Since leaving Costa Rica on August 15, we’ve been on assignment in Bolivia and Peru, where we spent so much of our lives. We’ve been serving as consultants at the Bolivian Evangelical University, for the masters in mission program. And we’ve been leading a series of writers’ workshops for Bolivian and Peruvian Friends. These workshops have been sponsored by the Friends Committee for Consultation, Section of the Americas, and focus on narrative writing. We’re encouraging Andean Friends to remember and write down the stories that give insight into their faith and life, both on the personal and communal levels.
In the above photo of the Santa Cruz workshop, Esteban Ajnota and Vicky de Carrillo learn how to do peer evaluation of their articles.
After a few weeks in Santa Cruz, we flew to La Paz, partly to give ourselves a few days to adapt to the high altitude before the writers workshop in Peru, and partly to again be with the Friends community in this city where we raised our kids and lived for 18 years. The above photo, taken across the street from our hostel, captures some of the lively confusion of this city.
The building project above is the reconstruction of the New Jerusalem Friends Church on Max Paredes Street, a project that has involved the entire congregation of some 400 people, and seems like a miracle in the making.
But more than scenery or buildings, we came to see people. Margarita Mamani (above) and I have known each other since 1972, when Hal and I first began living in La Paz. Of course thirty-seven years ago, we were both younger, but Margarita’s smile has not aged a bit. She belongs to a group of women in the New Jerusalem Friends Church who have been meeting together to pray for probably twenty years now. They are praying the church through this building project. And they consistently pray for missions. Margarita and the others knew our son David since he was one-year-old. They are thrilled that he and his family are Friends missionaries in Rwanda. In fact they consider him their Bolivian missionary to Africa, and they pray for David, Debby and their kids every week.

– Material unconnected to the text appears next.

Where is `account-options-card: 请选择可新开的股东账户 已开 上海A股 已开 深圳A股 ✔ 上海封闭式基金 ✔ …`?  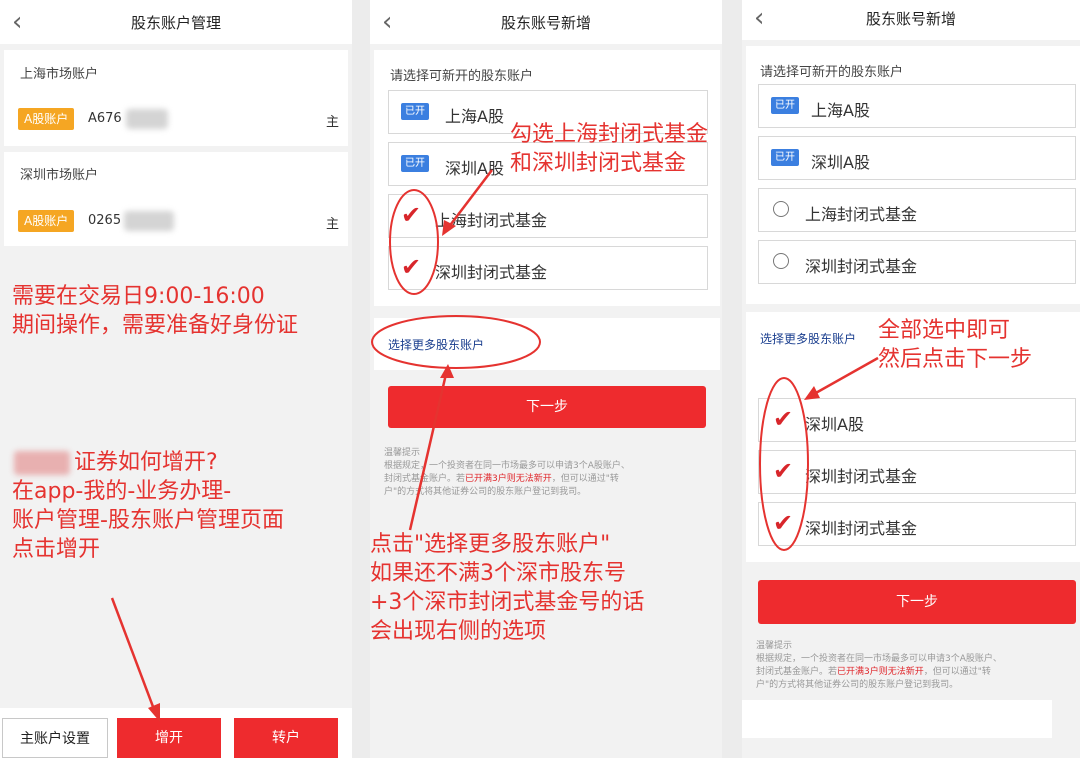
account-options-card: 请选择可新开的股东账户 已开 上海A股 已开 深圳A股 ✔ 上海封闭式基金 ✔ … is located at coordinates (547, 178).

From La Paz we rode across the altiplano (above, photo taken from the bus)…
…across the Straits of Tiquina of beautiful Lake Titicaca, over the international border…
…and to the Peruvian town of Juli, on the lake, home of the first Friends church in Peru almost 50 years ago.
Twenty-five Friends from the highlands of Peru and Bolivia met for the writers’ workshop. We gathered for three days in the Friends high school “Jorge Fox” in Juli.
Enthusiasm and level of participation were high, with both orientation by us and lots of group work. Aymaras learn communally, and, actually, so do I.
Participants in the workshop were men and women of all ages, but the oldest budding writer was Teodoro Alanguía from the Peruvian Friends Church. If I had to choose from a collection of “favorite faces,” Teodoro’s would be high on my list. But more than his face, his spirit blessed us.
We’re back in Santa Cruz, Bolivia now, and tomorrow is the last session of the Friends writers’ workshop in this city. Participants are to bring the first revision of their article. As one of the results of these workshops, we hope to come up with a book of stories of people and congregations that will give insight into the faith and life of this branch of the Friends Church. These Andean Quakers have much to contribute to the rest of the worldwide community of Friends, and they have a unique contribution to make within their own social context. I feel privileged to have been a part of their lives.